Friday, November 22, 2013

Cómo sufrimos por la partida de los seres amados.
Cómo intentamos retenerlos de cualquier manera.
Cómo olvidamos que todos estamos aquí por un minuto, el minuto más largo que podemos imaginar. Nuestra propia existencia está prestada. Aun así, lloramos por lo perdido, por los recuerdos, por las imágenes que inventamos de un futuro que no llegará. Lloramos por lo que nunca tuvimos por nuestra propia desidia, por los miedos que nos ataron.

Hay quienes llegan de pronto y se van igual de rápido, otros que se quedan por un tiempo más largo. Algunos se despiden sin prisa, toman primero un café mientras leen las noticias. Algunos desaparecen sin dejar rastro para poder seguirlos. Otros no nos dejan nunca, se quedan envueltos en tul gris en algún lugar oscuro de la mente hasta que volvemos a hablar de ellos y el tul, en su transparencia, deja entre ver las imágenes que fuímos.

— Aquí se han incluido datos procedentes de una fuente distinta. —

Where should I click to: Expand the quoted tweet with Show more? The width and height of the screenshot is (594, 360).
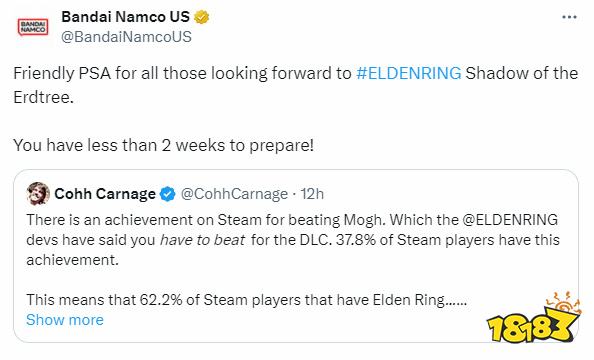pyautogui.click(x=65, y=320)
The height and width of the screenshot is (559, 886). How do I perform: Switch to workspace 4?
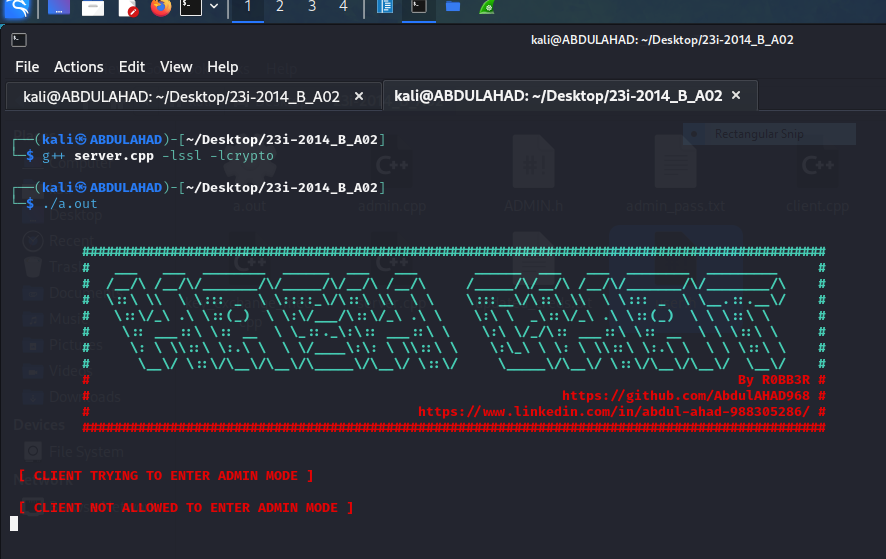[x=344, y=8]

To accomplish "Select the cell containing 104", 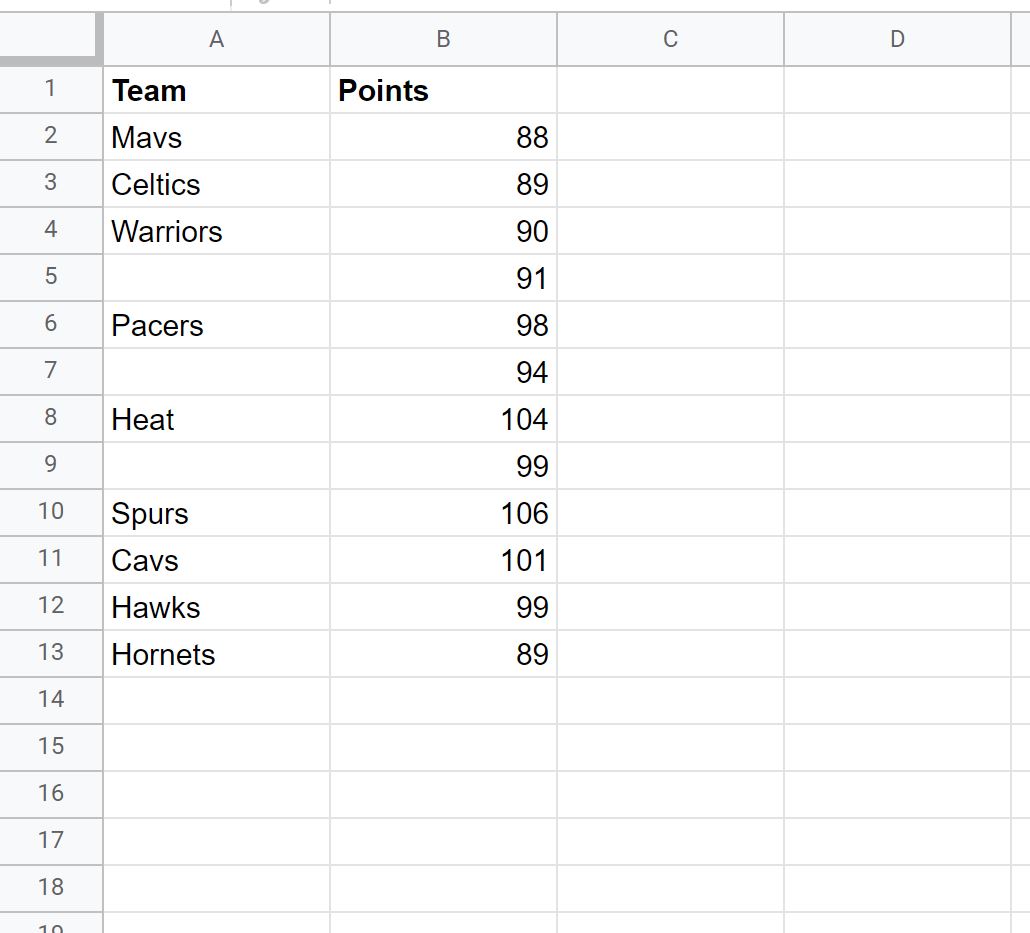I will 443,419.
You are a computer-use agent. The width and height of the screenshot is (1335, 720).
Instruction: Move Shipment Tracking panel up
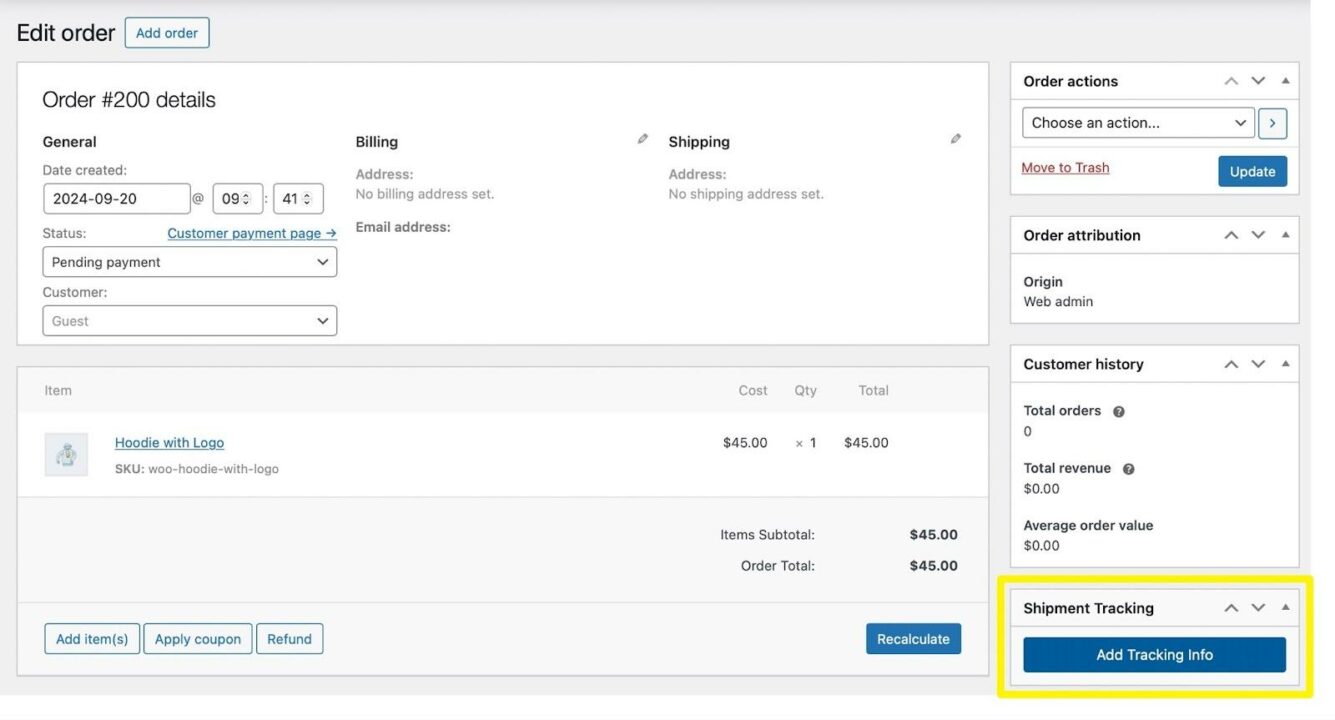pos(1231,607)
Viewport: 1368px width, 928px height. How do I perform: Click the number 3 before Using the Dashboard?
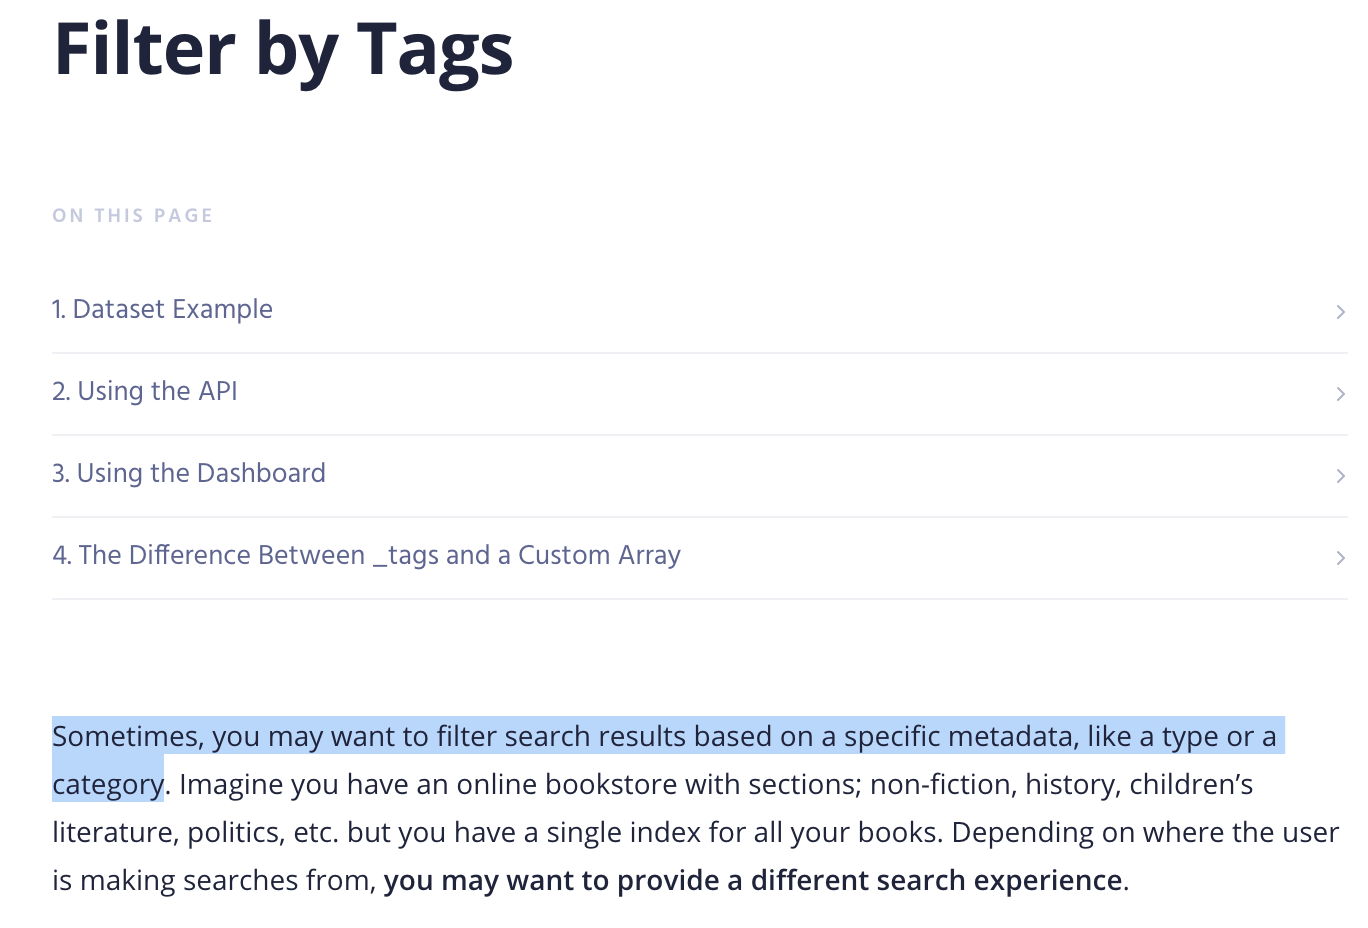click(x=58, y=474)
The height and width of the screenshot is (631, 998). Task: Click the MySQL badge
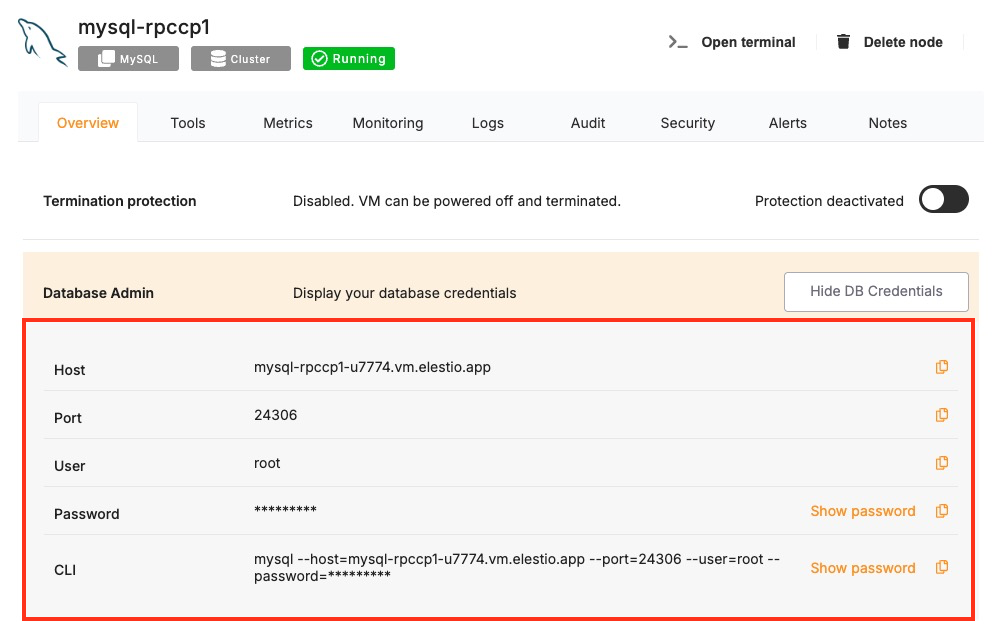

Por más que desaparezcamos, la historia nunca se termina. Nunca hay finales hasta que el final somos nosotros mismos. En ese momento la historia se acaba de tajo, sin motivos ni esperanzas. Sin ilusiones para más tarde. Somos todo lo que hemos leído, lo que hemos visto, las personas que hemos conocido y lo que hemos soñado. También somos lo que nos han hecho ser, lo que nos han escrito, lo que nos han gritado desde pequeños que debemos creer. Y sobre todo, somos palabras.
Las que se han dicho, las que callamos, las que escribimos solo para nosotros sabiendo que nadie leerá nunca. Con la distancia y aun en lo cercano nos convertimos en letras, digitales o en tinta, nos vamos diluyendo en papeles y pantallas hasta olvidar en dónde comenzó todo. Y sin saberlo ni planearlo tanto, nos vamos convirtiendo uno al otro en poemas. Y nos amaremos como poetas. De lejos, de mentiras, de mientras, de contradicciones, de hasta luegos y más tardes.

El mundo entero cabe en una carta bien escrita. Y yo debo dejar de enamorarme de poetas.